I've got a wisdom nugget partially formed around the idea that life is not a distraction that gets in the way, rather it IS the way, and accepting that is the key to said, but I wouldn't want to come off as a condescending asshole, because nothing is easier than picayune critique of someone else's point on someone else's blog, and that that is all some of us have is central to counterbalancing the validity of any argument involved, even if it is a fundamental like "these days" (an argument would suggest that the troubles have existed for all of time for some, for some reason, though they be or not be within our circle of awareness or concern); what I'm saying is that the saying itself undermines the content, giving truth to a corollary to McKluen's "the media is the message," so the best course of action is just to be silent, or maybe just send well wishes (pagan flair intentional - I'm in a good mood) and thanks for the blogging over the past few years as I have valued the opportunity to make a fool of myself.

..

August 30, 2009 at 6:03 p.m. ( | suggest removal )

godjilla (Jill Ensley) says...

I commend your fine word choice: "picayune" and counter that being a condescending asshole and critiquing someone else's point is entirely the point, or at least a large chunk of, what the internet is for.

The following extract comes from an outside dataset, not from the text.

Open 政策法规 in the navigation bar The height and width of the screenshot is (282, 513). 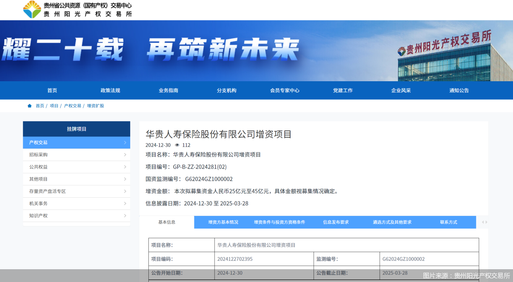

It may be life itself.

Life, life's bullshit, which has exponentially increased in recent years, has most certainly gotten in the way. Maybe I'm confusing technology with Life, but they seem to be one in the same lately. Dull, soulless darling. Beep beep beep, bop bop bop. <----pop (sub)culture, it fills my brain. And yes, it's a cheap exit and a cheap, tawdry line, but dammit if it isn't true sometimes. I should stick more to the straightforward, the irksome, the comedic bitchiness that my moniker implies, but I can't help the prosey arrrogance that seeps out when I talk about New Orleans or "the future". What the fuck am I saying? Who knows. Once again, internet.

Nothing said, I will be starting up again somewhere else and if anything, I hope you'll pop in occasionally to remind me how much we suck as a species. Who knows, maybe I'll think of something relevant to the good people of Lawrence and write here again, if Phil doesn't retire my jersey. Blessed be, Dots, Blessed Be.

August 30, 2009 at 6:31 p.m. ( | suggest removal )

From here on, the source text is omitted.